• **PROMPT**
Starting at the line containing "Awad AMASH (452, 1413)" and ending at the line containing "Nur im Betreff der Themen (173, 1141)", print every line of the material below exactly, both ends included, and stop there.

• **MATERIAL SHOWN**
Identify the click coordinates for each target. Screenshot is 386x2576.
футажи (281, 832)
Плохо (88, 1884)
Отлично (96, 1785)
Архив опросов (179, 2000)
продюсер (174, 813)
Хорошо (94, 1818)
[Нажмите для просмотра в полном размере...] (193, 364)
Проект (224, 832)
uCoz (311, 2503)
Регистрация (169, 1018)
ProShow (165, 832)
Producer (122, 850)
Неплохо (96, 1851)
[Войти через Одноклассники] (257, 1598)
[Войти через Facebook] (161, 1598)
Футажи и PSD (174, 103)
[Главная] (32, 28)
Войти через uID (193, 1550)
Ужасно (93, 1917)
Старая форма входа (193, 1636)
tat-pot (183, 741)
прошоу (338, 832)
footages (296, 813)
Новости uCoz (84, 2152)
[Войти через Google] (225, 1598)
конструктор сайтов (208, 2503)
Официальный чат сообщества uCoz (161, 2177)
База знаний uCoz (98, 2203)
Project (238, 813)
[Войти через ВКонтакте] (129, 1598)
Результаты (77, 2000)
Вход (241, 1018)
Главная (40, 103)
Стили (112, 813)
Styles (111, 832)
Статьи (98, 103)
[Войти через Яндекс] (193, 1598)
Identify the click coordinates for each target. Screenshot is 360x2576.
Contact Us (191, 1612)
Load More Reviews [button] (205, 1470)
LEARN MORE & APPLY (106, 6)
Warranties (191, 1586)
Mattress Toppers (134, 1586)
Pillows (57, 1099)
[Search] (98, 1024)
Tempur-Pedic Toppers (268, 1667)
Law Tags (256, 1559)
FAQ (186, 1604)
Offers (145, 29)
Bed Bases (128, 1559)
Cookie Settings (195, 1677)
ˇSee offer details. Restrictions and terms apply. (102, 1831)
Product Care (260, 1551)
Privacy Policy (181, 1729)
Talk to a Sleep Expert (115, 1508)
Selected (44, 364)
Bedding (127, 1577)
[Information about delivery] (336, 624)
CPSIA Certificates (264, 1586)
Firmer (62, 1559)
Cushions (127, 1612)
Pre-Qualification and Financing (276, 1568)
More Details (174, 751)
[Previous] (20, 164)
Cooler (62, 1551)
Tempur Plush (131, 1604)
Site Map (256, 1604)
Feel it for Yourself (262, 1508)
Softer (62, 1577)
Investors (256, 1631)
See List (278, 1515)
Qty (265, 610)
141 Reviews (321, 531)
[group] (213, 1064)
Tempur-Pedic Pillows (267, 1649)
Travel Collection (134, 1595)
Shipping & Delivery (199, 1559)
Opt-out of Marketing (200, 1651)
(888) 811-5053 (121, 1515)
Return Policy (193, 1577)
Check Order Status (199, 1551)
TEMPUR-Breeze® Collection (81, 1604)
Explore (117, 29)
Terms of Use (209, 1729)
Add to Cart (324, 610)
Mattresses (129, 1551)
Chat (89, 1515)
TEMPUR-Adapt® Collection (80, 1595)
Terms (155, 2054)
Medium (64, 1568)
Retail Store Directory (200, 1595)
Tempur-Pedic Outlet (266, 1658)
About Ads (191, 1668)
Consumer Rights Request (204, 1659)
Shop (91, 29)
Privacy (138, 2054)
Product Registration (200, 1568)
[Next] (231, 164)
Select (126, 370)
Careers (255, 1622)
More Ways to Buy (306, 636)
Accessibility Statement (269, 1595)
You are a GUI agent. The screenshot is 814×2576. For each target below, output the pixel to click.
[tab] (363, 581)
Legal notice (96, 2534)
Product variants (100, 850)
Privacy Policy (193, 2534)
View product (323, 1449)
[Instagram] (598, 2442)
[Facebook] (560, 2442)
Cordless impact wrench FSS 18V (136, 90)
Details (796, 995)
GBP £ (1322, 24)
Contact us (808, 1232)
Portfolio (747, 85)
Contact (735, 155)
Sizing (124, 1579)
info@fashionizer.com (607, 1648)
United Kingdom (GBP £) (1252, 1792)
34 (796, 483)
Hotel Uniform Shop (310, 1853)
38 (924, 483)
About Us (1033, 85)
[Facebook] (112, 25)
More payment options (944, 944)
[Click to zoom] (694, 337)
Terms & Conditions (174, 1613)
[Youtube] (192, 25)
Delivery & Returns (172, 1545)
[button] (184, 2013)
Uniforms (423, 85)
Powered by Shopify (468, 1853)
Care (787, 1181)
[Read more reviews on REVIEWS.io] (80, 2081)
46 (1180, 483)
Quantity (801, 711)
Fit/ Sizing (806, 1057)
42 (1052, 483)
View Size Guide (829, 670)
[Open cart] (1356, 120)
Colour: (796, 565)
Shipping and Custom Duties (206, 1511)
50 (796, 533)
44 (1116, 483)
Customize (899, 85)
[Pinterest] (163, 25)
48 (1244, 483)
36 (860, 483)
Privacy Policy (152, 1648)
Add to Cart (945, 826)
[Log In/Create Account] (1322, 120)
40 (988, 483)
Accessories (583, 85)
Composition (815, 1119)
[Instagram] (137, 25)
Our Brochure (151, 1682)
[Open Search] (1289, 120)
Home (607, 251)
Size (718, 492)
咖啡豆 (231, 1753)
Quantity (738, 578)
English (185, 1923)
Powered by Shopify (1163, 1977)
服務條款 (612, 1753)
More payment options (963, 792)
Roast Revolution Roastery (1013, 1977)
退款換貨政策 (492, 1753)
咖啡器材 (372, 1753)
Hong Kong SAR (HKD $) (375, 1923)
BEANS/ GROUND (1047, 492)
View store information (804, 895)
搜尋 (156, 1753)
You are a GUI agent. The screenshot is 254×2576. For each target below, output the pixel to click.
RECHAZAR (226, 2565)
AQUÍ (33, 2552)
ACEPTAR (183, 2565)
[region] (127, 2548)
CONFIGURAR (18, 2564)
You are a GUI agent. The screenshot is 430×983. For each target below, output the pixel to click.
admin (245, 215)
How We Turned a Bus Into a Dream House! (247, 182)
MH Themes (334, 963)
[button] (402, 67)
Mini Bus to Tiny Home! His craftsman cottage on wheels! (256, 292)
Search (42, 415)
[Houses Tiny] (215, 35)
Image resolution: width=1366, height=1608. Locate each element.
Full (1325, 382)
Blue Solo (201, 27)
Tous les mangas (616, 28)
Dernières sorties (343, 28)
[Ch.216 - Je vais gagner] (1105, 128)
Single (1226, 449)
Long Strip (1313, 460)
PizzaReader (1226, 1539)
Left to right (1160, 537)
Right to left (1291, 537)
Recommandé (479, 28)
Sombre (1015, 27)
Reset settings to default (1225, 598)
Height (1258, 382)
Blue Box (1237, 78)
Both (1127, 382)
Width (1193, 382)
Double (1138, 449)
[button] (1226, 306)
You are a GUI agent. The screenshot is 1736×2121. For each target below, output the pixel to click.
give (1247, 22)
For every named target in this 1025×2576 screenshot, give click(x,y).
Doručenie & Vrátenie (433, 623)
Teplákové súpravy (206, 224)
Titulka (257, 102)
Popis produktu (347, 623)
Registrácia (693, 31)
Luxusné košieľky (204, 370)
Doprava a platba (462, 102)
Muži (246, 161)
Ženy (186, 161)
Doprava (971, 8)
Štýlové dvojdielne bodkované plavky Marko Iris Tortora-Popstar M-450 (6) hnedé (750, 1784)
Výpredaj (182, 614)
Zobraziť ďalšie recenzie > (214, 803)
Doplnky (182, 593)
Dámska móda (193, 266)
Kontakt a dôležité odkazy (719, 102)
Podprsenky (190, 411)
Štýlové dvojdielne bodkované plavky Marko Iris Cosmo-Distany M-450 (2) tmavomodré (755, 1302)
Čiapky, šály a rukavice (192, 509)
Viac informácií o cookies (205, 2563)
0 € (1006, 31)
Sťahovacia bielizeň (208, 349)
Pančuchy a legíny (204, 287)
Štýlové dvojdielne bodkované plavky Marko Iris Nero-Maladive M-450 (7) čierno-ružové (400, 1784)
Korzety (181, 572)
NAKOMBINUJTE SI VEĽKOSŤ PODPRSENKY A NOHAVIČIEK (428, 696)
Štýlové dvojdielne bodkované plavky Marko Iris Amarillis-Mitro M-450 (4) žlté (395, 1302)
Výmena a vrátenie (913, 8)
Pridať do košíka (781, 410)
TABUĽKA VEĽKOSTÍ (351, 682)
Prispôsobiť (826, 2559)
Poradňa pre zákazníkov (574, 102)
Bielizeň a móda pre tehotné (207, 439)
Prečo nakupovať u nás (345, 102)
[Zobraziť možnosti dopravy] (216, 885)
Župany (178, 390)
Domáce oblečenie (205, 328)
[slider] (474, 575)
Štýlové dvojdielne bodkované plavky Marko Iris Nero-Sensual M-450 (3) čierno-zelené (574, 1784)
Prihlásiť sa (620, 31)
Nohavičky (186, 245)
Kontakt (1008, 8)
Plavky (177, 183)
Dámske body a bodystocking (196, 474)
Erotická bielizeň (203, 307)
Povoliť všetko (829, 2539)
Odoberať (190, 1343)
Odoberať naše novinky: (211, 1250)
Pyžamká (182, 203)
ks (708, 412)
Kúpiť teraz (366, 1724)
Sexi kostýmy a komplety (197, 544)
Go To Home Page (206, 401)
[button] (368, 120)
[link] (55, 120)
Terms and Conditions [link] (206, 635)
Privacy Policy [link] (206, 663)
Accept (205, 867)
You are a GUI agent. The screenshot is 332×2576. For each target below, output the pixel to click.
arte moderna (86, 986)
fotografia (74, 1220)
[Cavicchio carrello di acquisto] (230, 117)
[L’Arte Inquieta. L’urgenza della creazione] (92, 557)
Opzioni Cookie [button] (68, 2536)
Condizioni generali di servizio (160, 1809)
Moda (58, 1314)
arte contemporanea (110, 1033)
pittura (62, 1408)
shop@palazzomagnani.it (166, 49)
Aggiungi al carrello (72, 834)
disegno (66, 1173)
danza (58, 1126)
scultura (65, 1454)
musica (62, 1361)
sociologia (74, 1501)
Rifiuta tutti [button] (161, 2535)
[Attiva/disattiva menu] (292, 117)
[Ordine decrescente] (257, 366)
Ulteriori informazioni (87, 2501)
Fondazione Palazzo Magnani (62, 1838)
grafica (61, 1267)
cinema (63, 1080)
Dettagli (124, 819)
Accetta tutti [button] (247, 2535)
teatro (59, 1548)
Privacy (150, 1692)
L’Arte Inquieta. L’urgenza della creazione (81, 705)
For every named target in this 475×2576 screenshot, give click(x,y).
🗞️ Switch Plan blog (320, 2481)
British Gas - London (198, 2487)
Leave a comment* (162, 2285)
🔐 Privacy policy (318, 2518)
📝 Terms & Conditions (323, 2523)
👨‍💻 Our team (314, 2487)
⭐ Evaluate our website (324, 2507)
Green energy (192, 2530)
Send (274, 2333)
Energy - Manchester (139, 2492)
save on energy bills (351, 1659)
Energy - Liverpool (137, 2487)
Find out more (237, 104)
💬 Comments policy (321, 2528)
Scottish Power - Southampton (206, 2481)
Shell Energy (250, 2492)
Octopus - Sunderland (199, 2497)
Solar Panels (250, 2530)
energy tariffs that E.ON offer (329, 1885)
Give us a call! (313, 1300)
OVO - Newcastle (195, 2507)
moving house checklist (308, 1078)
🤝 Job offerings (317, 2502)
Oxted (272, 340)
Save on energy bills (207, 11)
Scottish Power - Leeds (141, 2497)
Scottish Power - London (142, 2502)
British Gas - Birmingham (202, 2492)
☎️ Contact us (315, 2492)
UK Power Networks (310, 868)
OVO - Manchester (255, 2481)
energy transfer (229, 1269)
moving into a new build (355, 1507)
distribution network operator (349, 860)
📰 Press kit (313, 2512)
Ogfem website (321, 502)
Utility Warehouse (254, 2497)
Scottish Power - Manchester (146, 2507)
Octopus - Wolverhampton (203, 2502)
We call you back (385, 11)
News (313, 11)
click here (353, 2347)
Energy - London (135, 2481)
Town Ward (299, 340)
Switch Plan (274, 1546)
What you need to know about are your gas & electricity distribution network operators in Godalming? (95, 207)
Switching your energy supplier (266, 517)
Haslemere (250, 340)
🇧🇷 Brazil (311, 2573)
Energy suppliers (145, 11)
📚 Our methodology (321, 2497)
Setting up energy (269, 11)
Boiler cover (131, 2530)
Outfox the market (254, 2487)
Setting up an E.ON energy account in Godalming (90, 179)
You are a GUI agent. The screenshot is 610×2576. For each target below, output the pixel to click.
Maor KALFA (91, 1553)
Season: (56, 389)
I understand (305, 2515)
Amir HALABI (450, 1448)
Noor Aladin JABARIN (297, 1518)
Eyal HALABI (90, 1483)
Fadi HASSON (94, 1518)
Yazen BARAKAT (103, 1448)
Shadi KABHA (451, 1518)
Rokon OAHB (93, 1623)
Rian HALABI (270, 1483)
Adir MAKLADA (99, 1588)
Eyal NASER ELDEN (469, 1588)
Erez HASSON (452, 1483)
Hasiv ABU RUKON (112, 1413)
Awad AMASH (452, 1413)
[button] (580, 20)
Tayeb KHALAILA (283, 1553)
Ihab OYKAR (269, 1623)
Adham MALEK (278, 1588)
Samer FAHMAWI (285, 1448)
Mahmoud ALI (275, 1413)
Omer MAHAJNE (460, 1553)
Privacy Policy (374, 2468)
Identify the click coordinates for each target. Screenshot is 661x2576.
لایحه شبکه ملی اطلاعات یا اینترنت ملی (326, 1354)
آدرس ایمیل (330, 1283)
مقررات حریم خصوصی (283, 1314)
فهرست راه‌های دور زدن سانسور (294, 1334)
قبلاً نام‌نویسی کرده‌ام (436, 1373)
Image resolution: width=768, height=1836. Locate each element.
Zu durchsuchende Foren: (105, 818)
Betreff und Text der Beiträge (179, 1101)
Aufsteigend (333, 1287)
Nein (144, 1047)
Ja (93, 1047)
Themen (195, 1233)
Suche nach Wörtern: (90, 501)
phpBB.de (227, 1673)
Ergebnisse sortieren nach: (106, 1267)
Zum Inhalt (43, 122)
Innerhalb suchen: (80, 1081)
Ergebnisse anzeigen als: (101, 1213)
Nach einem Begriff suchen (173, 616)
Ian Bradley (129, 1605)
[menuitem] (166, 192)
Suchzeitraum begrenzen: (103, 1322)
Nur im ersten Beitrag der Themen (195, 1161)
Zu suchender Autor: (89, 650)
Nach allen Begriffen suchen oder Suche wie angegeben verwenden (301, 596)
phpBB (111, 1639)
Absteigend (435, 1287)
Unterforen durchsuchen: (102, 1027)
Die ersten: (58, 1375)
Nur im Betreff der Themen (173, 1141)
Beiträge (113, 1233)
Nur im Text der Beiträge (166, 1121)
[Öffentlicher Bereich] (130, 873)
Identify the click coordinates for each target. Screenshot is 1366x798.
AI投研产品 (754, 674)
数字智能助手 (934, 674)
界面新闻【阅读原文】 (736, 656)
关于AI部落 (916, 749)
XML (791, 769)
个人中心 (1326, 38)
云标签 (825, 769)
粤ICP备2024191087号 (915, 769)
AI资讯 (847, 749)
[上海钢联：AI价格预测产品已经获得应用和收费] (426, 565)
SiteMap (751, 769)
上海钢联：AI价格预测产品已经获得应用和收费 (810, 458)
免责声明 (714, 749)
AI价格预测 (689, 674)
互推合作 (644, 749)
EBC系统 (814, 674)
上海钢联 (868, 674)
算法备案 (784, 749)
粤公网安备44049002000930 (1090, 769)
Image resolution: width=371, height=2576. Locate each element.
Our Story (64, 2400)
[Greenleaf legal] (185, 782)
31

• **ANSWER SPACE**
Awad AMASH (452, 1413)
[button] (580, 20)
Tayeb KHALAILA (283, 1553)
Ihab OYKAR (269, 1623)
Adham MALEK (278, 1588)
Samer FAHMAWI (285, 1448)
Mahmoud ALI (275, 1413)
Omer MAHAJNE (460, 1553)
Privacy Policy (374, 2468)
Identify the click coordinates for each target. Screenshot is 661x2576.
لایحه شبکه ملی اطلاعات یا اینترنت ملی (326, 1354)
آدرس ایمیل (330, 1283)
مقررات حریم خصوصی (283, 1314)
فهرست راه‌های دور زدن سانسور (294, 1334)
قبلاً نام‌نویسی کرده‌ام (436, 1373)
Image resolution: width=768, height=1836. Locate each element.
Zu durchsuchende Foren: (105, 818)
Betreff und Text der Beiträge (179, 1101)
Aufsteigend (333, 1287)
Nein (144, 1047)
Ja (93, 1047)
Themen (195, 1233)
Suche nach Wörtern: (90, 501)
phpBB.de (227, 1673)
Ergebnisse sortieren nach: (106, 1267)
Zum Inhalt (43, 122)
Innerhalb suchen: (80, 1081)
Ergebnisse anzeigen als: (101, 1213)
Nach einem Begriff suchen (173, 616)
Ian Bradley (129, 1605)
[menuitem] (166, 192)
Suchzeitraum begrenzen: (103, 1322)
Nur im ersten Beitrag der Themen (195, 1161)
Zu suchender Autor: (89, 650)
Nach allen Begriffen suchen oder Suche wie angegeben verwenden (301, 596)
phpBB (111, 1639)
Absteigend (435, 1287)
Unterforen durchsuchen: (102, 1027)
Die ersten: (58, 1375)
Nur im Betreff der Themen (173, 1141)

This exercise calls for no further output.